# REQUIRED WORK:
For the entries below, print exactly the lines between the line holding "Game Shows (269, 1115)" and the line holding "[Uil | metaal", inclusive, and nothing else.

Collected data entries
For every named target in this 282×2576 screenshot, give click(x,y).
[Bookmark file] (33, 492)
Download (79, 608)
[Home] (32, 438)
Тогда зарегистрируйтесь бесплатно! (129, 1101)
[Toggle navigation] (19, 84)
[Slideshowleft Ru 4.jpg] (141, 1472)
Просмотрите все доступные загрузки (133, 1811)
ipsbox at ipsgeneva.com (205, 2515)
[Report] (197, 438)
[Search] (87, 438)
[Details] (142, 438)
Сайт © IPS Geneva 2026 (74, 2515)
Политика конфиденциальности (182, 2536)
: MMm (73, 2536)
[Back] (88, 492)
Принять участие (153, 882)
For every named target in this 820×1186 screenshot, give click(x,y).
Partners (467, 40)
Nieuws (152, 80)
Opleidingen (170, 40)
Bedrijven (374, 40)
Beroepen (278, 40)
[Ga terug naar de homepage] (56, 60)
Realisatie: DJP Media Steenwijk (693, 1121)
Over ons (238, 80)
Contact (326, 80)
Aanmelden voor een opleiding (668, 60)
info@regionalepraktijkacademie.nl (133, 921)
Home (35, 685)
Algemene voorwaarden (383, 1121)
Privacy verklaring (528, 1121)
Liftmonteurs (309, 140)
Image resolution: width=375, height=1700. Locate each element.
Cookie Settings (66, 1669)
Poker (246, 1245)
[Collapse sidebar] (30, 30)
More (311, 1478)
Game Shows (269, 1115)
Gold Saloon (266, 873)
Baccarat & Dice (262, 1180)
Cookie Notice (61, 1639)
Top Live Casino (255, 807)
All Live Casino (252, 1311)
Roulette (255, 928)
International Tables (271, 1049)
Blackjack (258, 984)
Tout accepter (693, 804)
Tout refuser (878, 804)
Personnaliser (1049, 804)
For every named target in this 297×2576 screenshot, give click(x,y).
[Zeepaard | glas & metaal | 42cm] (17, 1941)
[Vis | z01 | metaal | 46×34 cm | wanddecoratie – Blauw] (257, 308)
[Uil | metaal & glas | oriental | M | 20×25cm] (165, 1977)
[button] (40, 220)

# ANSWER TO THIS TASK:
Game Shows (269, 1115)
Gold Saloon (266, 873)
Baccarat & Dice (262, 1180)
Cookie Notice (61, 1639)
Top Live Casino (255, 807)
All Live Casino (252, 1311)
Roulette (255, 928)
International Tables (271, 1049)
Blackjack (258, 984)
Tout accepter (693, 804)
Tout refuser (878, 804)
Personnaliser (1049, 804)
For every named target in this 297×2576 screenshot, give click(x,y).
[Zeepaard | glas & metaal | 42cm] (17, 1941)
[Vis | z01 | metaal | 46×34 cm | wanddecoratie – Blauw] (257, 308)
[Uil | metaal & glas | oriental | M | 20×25cm] (165, 1977)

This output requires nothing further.